Oltre alle problematiche originarie, tra quelle “fisiologiche” va aggiunta l’assenza di manutenzione dell’immobile, gestita da ARTE (Azienda Regionale Territoriale per l’Edilizia). Inoltre, delle attività commerciali presenti alla nascita del quartiere, nessuna sopravvive ad oggi. La motivazione principale della loro chiusura, stando alle testimonianze di alcuni abitanti, risiede nei ripetuti atti di vandalismo e furti subiti dai commercianti. L’assenza di un supermercato e di servizi di vicinato rappresenta un problema specialmente per la popolazione più anziana (la maggioranza), che in alcuni casi deve affidarsi a qualche volenteroso vicino di caso e ai comitati di quartiere per soddisfare piccole necessità quotidiane come fare la spesa. Questi fatti dimostrano ancora una volta come i problemi principali del complesso siano di natura sociale, causati dal suo isolamento e dall’incuria in cui versa, piuttosto che scaturiti da scelte progettuali.
Nel dicembre 2015 è stato approvato dalla Giunta Comunale un piano del colore per il quartiere, attraverso cui il Comune punta a mitigare l’impatto del complesso modulandone il volume.
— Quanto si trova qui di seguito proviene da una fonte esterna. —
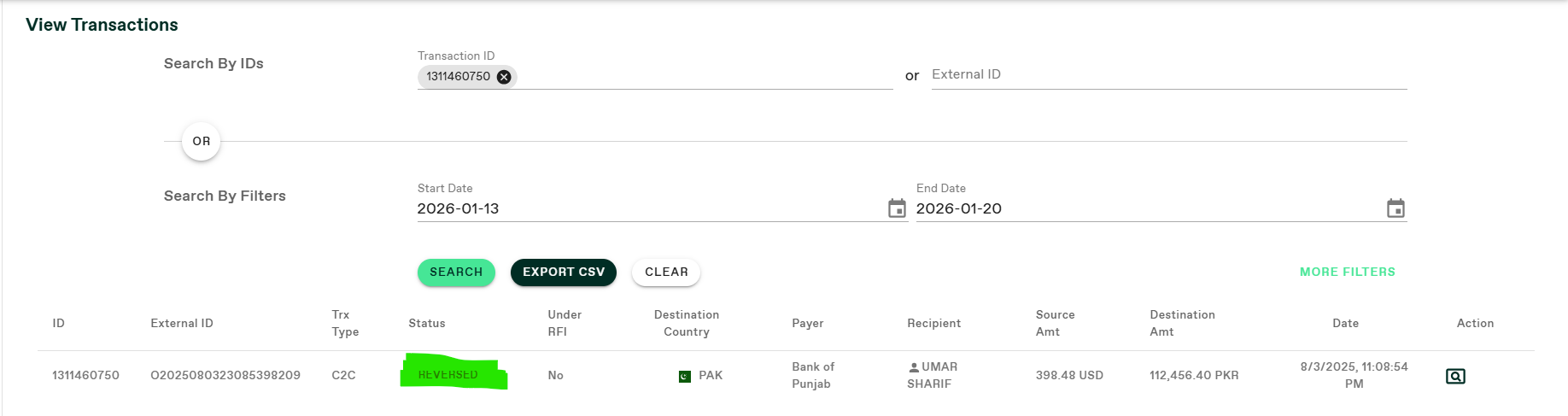The height and width of the screenshot is (416, 1568).
Task: Open the End Date calendar picker
Action: [1395, 208]
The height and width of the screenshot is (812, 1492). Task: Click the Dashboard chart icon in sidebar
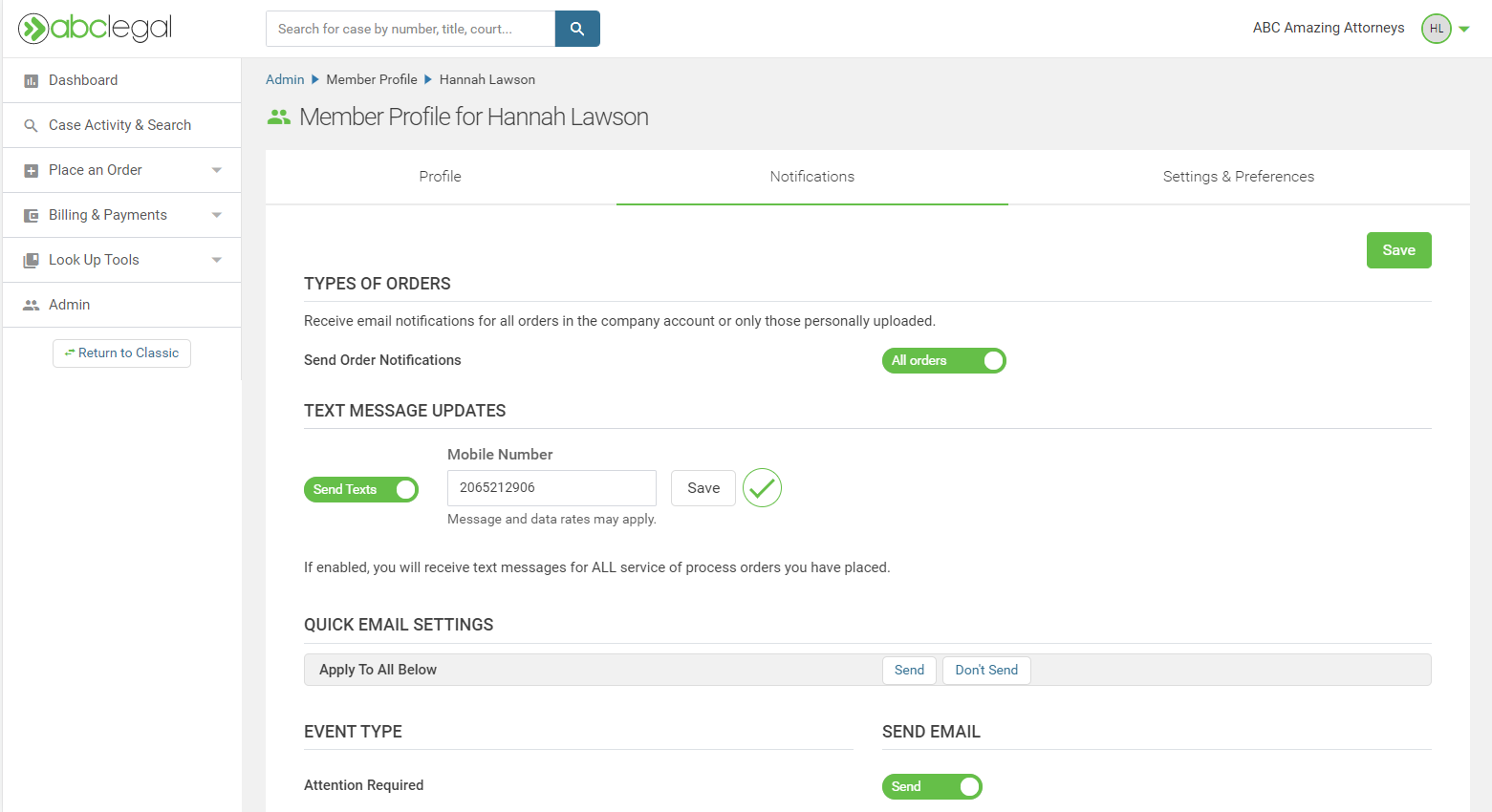point(31,81)
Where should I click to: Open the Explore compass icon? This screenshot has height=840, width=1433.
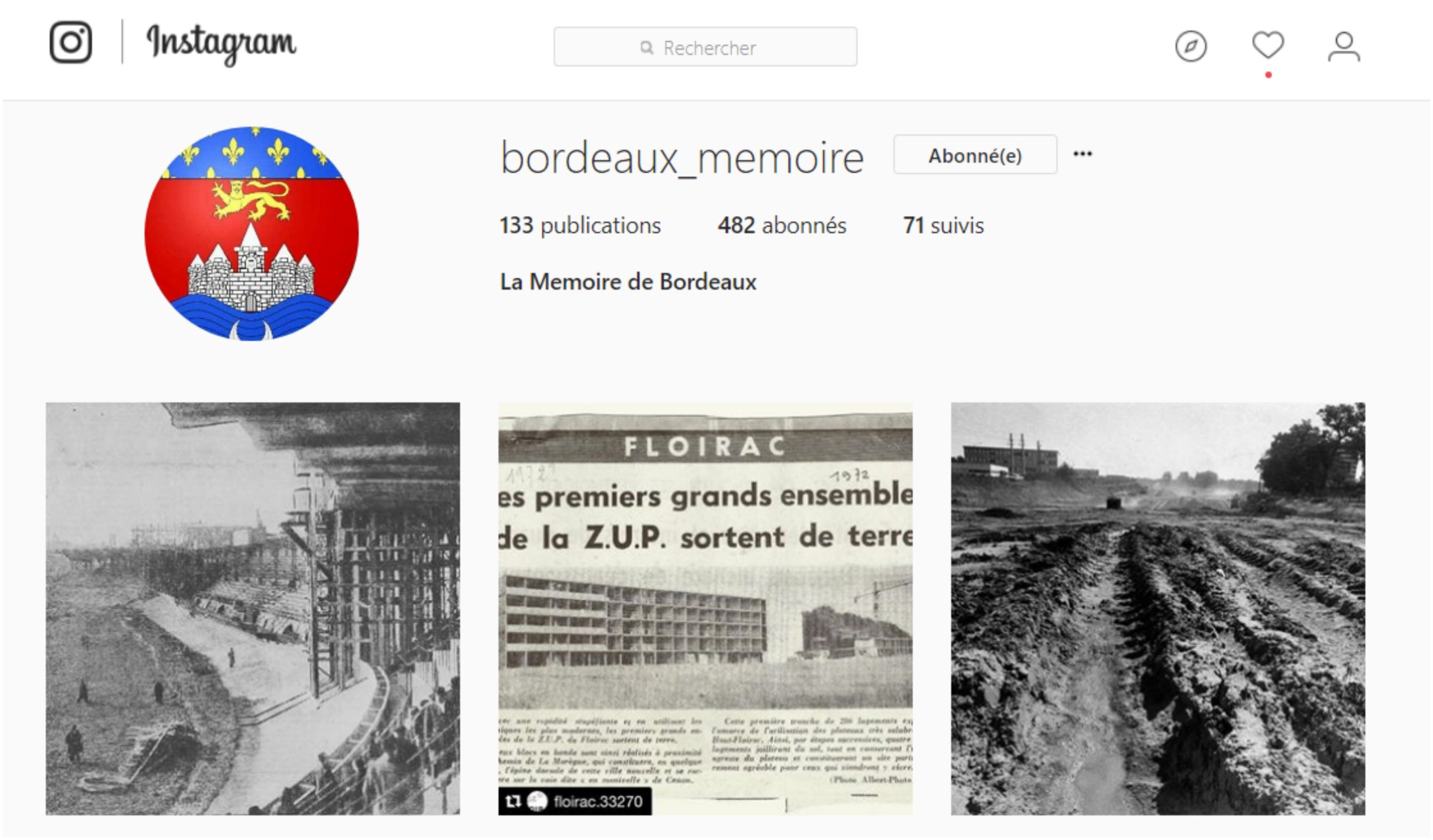click(x=1191, y=46)
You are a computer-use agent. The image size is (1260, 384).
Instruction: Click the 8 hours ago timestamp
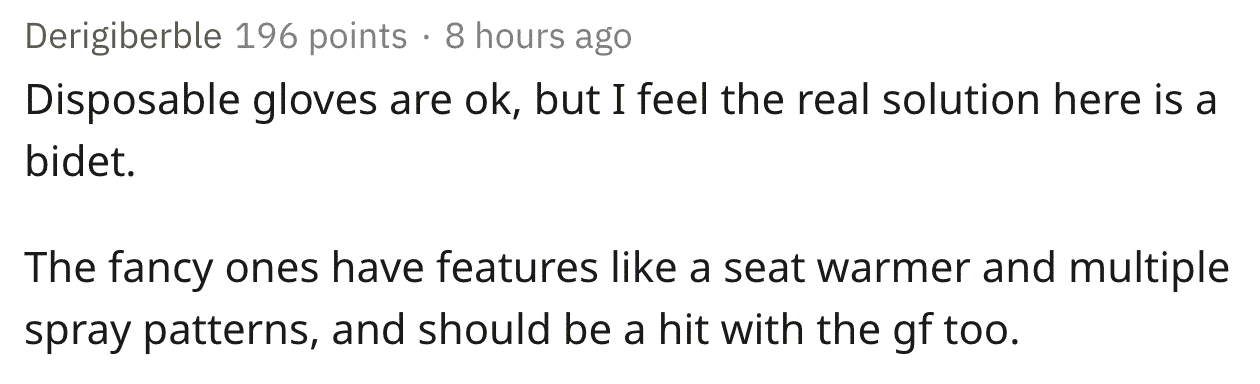coord(538,37)
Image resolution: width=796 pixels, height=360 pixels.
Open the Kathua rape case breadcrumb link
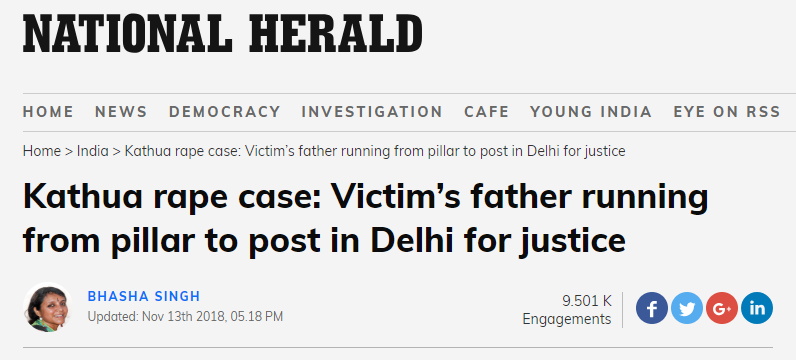[x=375, y=151]
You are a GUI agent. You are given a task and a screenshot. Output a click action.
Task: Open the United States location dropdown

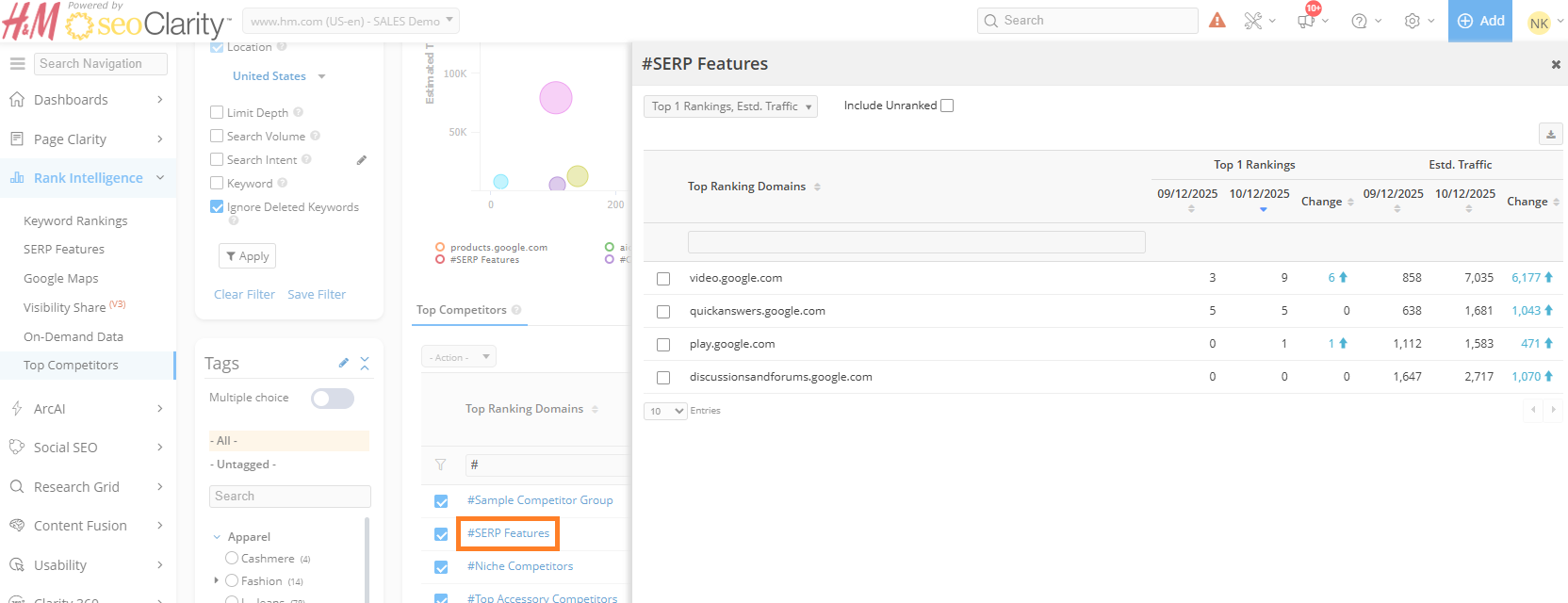[278, 76]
Probabilmente un intervento del genere potrebbe contribuire a ridurre un possibile senso di smarrimento, di omologazione, di scarsa qualità urbana dovuto alla serialità delle cellule abitative e alla monocromia del calcestruzzo a vista, ma di sicuro sarebbe di gran lunga più efficace accompagnato a un sostanziale intervento volto a sanare il degrado sociale e fisico delle Lavatrici, che potrebbero, in realtà, essere anche delle abitazioni di un certo pregio, specialmente per la posizione panoramica privilegiata di molte abitazioni.